The reducing power was measured by K3Fe(CN)6 (Jones et al., 2020). 1 mL of different concentrations of sample solution, 1 mL of 1% K3Fe(CN)6 solution and 1 mL phosphate buffer solution (0.2 mol/L pH 6.6) were homogeneously mixed and reacted at 50 °C for 20 min. Add 2 mL of 10% trichloroacetic acid to the mixture, then centrifuge at 3000 r/min for 10 min. Add 2 mL of distilled water and 0.4 mL of 0.3% ferric chloride to 2 mL of supernatant, mixed well and react at 50 °C for 10 min. The absorbance of samples was determined at 700 nm. VC was used as the calibration standard.

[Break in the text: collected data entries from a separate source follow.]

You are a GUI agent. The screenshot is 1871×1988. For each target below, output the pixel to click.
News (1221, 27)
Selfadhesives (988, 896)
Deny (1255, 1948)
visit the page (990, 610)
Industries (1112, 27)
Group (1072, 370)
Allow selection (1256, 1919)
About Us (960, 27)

The reduction force is calculated according to Equation 2.
Where A1 is the absorbance of reactant solution, A2 is replaced with the ferric chloride solution with distilled water.
2.9 Cytotoxicity assay
Human normal liver cell line (L02) was cultured with RPMI 1640 medium (Containing 10% fetal bovine serum, 100 μg/mL penicillin, and 100 μg/mL streptomycin). Cells were seeded at a density of 8000 cells per well into 96-well culture plates and incubated at the condition of 37 °C and 5% CO2 for 24 h. Then the samples with different concentrations were added and incubation was continued for 72 hours. After that, 10 μL (5 g/L) MTT solution were added and continued to culture for 4 hours. At last, the supernatant was discarded and 200 μL DMSO was added to each hole. The absorbance value of the solution at 490 nm wavelength was measured by the ELISA (FLUOstar OPTIMA, BMG, Germany). Cell viability = (ODa/ODb) × 100%, ODa, and ODb were the absorbance values of the experimental groups and control groups, respectively.

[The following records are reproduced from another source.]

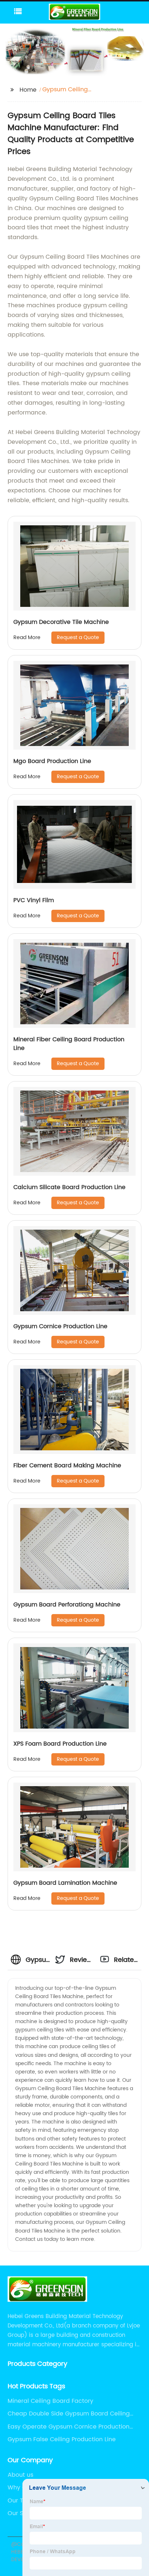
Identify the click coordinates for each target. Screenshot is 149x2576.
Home (28, 90)
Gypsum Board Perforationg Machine (66, 1604)
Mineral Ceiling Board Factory (50, 2401)
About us (20, 2475)
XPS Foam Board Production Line (60, 1743)
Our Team (22, 2500)
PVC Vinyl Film (33, 900)
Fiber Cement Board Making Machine (67, 1465)
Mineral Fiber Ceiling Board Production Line (68, 1044)
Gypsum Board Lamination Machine (65, 1883)
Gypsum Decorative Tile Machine (61, 622)
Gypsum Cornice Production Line (60, 1326)
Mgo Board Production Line (52, 761)
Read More (27, 637)
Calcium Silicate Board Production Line (69, 1187)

2.10 Microbiological limits
Microbiological Limits conform to the provisions of national standards for food safety of GB7101-2022 in China (National Health and Family Planning Commission, 2022).
2.11 Statistical analysis
The results were expressed as the mean ± standard deviation (SD) in triplicates. Statistical analysis was performed using SPSS version 19.0 software (SPSS Inc., Chicago, IL, USA) and analyzed by one-way ANOVA analysis of variance with the LSD and S-N-K. The differences between the control and tested groups were analyzed by Student’s t-test. Differences with *p < 0.05 or **p < 0.01 were considered statistically significant.
3 Results and discussion
3.1 Analysis of G. lucidum fermentation products on day 10
We have demonstrated for the first time that sugarcane juice is a suitable culture medium for G. lucidum, which can be fermented to enhance the nutritional value and health benefits of sugarcane juice. Sugarcane juice was rich in nutrients, which can provide nutrients for the growth of G. lucidum. Meanwhile, sucrose in sugarcane juice could promote the metabolism of extracellular polysaccharides and facilitate the accumulation of functional ingredients in the beverage. Our results showed that the total soluble solids, sucrose and reducing sugars in the fermentation broth decreased with the extension of cultivation time. The content of polysaccharides kept rising with the extension of cultivation time, however, it did not increase significantly after the day10. The pH value was gradually decreased below 4.0 during days 3-8, and after day 8, the pH increased more rapidly. According to the changes of residual sugar, polysaccharide, and pH value, the day10 fermentation broth was selected as the raw materials for beverage production. At this time, the pH was about 4.56 ± 0.06, the biomass was 5.63 ± 0.34 g/L, its polysaccharide content was higher about 1.59 ± 0.09 mg/mL, and the reducing sugars and sucrose were 0.34 ± 0.01 g/L and 1.62 ± 0.01 g/L, respectively. In this work, we’d like to assess and compare the nutrient composition and the antioxidant activity of sugarcane juice without any treatment and sugarcane juice beverage fermented with G. lucidum. The process of preparation of a sugarcane juice beverage fermented by G. lucidum was shown in Figure 1.
Process illustration of preparation of a sugarcane juice beverage fermented by Ganoderma lucidum.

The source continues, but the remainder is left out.